¿Niños con enfermedad o niños traviesos?

Adrianazul 21 abril, 2016

El dilema de si el niño es travieso o si tiene una enfermedad, trastorno o déficit de atención, principalmente lo sufren los padres. Siempre hay claves además de especialistas adecuados que pueden despejar esa duda con objetividad. Las líneas entre lo que se considera un comportamiento “normal” y este tipo de condiciones siempre son delgadas para nosotros, pero para los expertos son claras, pues se basan en los síntomas

 Cada vez se diagnostica a más niños en el mundo con trastornos de conducta como el déficit de atención (ADD, por sus siglas en inglés). Según un estudio reciente el uso de fármacos para tratar estos trastornos se ha triplicado desde 1993.

Y cada vez más nos preocupamos por el hecho o la posibilidad de tener a un hijo medicado. Nos preguntamos si estará mi hijo enfermo o solo es un niño travieso. Para lo cual es bueno tener los síntomas claros. Los niños con ADD, según explica un artículo de la BBC Londres, presentan problemas de atención, impulsividad, e hiperactividad.

Para hacer un diagnóstico, señalan los expertos, esos síntomas tienen que ser persistentes y estar presentes en todos los ambientes en el que se mueve el niño, es decir, la casa, la escuela, etc. Debido a estos síntomas tienen dificultades para interactuar socialmente, problemas de comportamiento y mal rendimiento escolar, señala la nota de prensa.

girl-474126_640

TDH una enfermedad diagnosticable

Los críticos afirman que la mala conducta infantil se está sobremedicando y que se están utilizando etiquetas médicas para disculpar la rebeldía infantil. El problema hasta hace algunos años era que no había una prueba para el trastorno y se le diagnostica basándose en un cuestionario subjetivo.

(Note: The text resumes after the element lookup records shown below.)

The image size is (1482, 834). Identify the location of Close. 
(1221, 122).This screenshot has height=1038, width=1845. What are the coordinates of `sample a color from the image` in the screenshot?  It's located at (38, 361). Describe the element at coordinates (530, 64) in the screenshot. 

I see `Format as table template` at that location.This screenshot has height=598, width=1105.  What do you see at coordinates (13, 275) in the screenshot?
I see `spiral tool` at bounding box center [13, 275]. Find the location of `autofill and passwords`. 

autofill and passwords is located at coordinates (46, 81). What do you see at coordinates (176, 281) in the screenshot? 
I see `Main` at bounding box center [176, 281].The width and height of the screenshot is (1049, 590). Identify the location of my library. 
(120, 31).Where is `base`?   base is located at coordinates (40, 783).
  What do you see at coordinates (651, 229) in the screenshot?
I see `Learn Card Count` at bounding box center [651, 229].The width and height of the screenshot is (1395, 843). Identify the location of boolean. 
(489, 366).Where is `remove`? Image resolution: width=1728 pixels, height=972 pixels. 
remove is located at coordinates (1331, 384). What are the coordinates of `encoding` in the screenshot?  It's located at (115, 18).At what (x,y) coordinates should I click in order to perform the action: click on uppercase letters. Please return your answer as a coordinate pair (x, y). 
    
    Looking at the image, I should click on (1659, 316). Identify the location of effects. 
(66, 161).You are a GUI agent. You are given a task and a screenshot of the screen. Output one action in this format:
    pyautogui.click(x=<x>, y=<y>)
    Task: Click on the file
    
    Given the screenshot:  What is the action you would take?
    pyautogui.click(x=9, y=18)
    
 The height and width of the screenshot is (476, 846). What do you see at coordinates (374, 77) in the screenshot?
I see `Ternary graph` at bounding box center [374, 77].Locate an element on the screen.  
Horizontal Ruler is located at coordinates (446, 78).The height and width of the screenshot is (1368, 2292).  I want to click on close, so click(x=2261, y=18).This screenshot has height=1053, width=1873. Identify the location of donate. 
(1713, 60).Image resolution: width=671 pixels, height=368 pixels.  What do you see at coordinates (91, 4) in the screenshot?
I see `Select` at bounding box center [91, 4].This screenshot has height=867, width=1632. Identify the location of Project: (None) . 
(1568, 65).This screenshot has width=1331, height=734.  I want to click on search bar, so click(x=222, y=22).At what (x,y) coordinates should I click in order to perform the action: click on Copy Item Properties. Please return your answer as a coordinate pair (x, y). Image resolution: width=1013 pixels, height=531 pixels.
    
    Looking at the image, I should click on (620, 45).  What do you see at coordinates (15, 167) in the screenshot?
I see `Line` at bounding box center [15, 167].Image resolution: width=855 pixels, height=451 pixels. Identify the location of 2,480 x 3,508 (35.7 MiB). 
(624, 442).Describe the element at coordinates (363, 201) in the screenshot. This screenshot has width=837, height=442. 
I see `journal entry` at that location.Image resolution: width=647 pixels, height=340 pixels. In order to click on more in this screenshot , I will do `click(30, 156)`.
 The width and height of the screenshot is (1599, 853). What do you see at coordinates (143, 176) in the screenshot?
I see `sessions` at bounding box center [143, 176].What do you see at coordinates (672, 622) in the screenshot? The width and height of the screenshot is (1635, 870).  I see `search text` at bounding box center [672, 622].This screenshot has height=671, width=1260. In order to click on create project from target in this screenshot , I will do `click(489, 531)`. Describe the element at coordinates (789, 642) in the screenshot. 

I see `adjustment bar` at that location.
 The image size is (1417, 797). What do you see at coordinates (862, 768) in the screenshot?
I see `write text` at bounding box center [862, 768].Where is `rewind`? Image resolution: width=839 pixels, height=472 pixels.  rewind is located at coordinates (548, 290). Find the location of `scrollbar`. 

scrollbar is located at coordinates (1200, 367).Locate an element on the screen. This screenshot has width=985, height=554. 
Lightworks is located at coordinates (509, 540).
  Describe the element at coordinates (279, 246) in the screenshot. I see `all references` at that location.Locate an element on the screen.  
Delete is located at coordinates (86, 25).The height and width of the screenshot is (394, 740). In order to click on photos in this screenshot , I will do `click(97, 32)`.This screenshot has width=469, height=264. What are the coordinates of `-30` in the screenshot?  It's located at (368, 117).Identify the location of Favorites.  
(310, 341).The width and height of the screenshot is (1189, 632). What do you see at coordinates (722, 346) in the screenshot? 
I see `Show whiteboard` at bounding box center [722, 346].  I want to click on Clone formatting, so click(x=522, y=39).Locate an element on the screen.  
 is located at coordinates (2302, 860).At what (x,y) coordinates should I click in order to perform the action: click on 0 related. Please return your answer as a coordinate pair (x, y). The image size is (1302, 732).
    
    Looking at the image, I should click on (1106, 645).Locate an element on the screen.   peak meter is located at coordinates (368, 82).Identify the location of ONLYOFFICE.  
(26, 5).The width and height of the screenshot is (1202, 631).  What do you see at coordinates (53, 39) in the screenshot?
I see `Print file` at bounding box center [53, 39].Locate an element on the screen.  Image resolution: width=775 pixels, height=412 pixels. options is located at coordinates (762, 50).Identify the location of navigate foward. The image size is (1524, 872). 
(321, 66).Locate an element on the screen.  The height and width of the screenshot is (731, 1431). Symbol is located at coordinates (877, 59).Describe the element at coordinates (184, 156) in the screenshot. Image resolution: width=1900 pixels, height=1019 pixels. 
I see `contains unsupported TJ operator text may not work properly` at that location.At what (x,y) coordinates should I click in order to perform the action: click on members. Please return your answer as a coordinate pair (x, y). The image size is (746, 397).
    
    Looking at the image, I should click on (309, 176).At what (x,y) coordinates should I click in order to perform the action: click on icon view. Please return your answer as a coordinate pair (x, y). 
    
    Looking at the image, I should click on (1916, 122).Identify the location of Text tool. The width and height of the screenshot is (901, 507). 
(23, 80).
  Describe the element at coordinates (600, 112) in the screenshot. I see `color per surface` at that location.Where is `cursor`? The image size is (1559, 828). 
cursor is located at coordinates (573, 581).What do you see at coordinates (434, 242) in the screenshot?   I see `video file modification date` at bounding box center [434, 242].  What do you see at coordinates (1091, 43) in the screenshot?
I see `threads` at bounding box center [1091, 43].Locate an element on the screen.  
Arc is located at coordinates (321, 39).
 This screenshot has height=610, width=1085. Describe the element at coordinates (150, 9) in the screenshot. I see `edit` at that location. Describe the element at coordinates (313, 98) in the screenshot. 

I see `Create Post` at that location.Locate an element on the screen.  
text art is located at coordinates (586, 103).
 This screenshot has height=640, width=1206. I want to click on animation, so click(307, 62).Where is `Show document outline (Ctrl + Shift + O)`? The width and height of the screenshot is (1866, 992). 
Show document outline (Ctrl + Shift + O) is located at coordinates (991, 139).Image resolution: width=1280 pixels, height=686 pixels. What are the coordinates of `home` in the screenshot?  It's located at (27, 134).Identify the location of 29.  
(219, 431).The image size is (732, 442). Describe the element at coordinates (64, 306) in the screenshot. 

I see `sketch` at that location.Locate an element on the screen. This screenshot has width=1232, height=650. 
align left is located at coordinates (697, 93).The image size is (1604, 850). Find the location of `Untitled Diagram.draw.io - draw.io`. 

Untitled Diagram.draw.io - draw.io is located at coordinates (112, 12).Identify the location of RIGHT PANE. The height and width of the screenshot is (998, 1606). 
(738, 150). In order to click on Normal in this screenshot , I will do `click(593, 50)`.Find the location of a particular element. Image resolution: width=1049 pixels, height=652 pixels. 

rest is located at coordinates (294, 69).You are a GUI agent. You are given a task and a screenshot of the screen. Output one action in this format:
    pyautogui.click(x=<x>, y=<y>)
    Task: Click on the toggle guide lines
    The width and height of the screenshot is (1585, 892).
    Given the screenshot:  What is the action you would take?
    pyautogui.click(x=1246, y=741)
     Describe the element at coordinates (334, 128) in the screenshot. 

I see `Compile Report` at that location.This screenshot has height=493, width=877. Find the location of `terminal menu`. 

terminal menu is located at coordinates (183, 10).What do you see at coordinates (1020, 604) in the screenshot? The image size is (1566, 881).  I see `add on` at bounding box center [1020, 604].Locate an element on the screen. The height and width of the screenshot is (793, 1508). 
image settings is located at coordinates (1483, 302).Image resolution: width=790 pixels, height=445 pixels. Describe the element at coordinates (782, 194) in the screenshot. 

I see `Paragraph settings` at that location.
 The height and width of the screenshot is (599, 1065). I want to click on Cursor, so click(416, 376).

Y por suerte la historia ha cambiado. Investigadores de la Universidad de Cardiff han conseguido establecer, por vez primera, las diferencias genéticas que presentan niños con trastorno por déficit de atención con hiperactividad (TDAH) con respecto a niños que no padecen este trastorno. Los científicos esperan que esta constatación de la relación entre genética y TDAH permita evaluar clínicamente con rigurosidad una condición muy prevalente en niños y jóvenes, así como ayudar a superar su estigma.

El descubrimiento consiste en lo siguiente: El trastorno por déficit de atención con hiperactividad tiene un origen genético. La investigación realizada por el equipo de científicos de la Universidad de Cardiff, en Gales, evidencia que el TDAH es un trastorno del desarrollo neurológico o, en otras palabras, que los cerebros de niños con TDAH son diferentes a los cerebros de otros niños.

Según declara la investigadora en un comunicado de la Universidad de Cardiff: “Demasiado a menudo, la gente cree que este trastorno es causa de una mala educación o de una dieta pobre. Ahora se puede afirmar con confianza que el TDAH es una enfermedad genética, y que los cerebros de los niños que padecen esta condición se desarrollan de manera distinta”.

ninos-desorden

9 datos de la enfermedad

  • El TDAH se da con mayor frecuencia en varones que en niñas, pero su incidencia no presenta diferencias entre diversas áreas geográficas, grupos culturales o niveles socioeconómicos.
  • Actualmente, se estima que el TDAH afecta a entre un 5% y un 10% de la población infantil y juvenil, y que representa entre el 20% y el 40% de las consultas en los servicios de psiquiatría infanto-juvenil.
  • Es un trastorno heterogéneo del desarrollo de naturaleza neurobiológica. Es un desorden biológico que tiene amplias repercusiones en la conducta de quien lo padece.
  • Se caracteriza por una atención lábil y dispersa, impulsividad e inquietud motriz exagerada para la edad del niño.
  • Este trastorno es conocido desde 1902.
  • Lo que más caracteriza a un niño con este trastorno, es su falta de atención. Cualquier detalle lo distrae, a mayores estímulos su dificultad para concentrarse aumenta.
  • En casa tienen dificultades para seguir órdenes, parece que no escuchan cuando se les habla, son desorganizados, nunca saben donde han dejado sus cosas, sus juguetes, pierden el material escolar y son descuidados.
  • En el colegio cometen errores por no fijarse en los trabajos o en las diferentes actividades a realizar. Con frecuencia saltan de una tarea a otra sin terminarla, ya que evitan situaciones que implican un nivel constante de esfuerzo mental.
  • Con frecuencia actúa de forma inmediata, sin reflexionar, sin pensar en las consecuencias o en el riesgo o el peligro, ni para sí mismos, ni para los demás.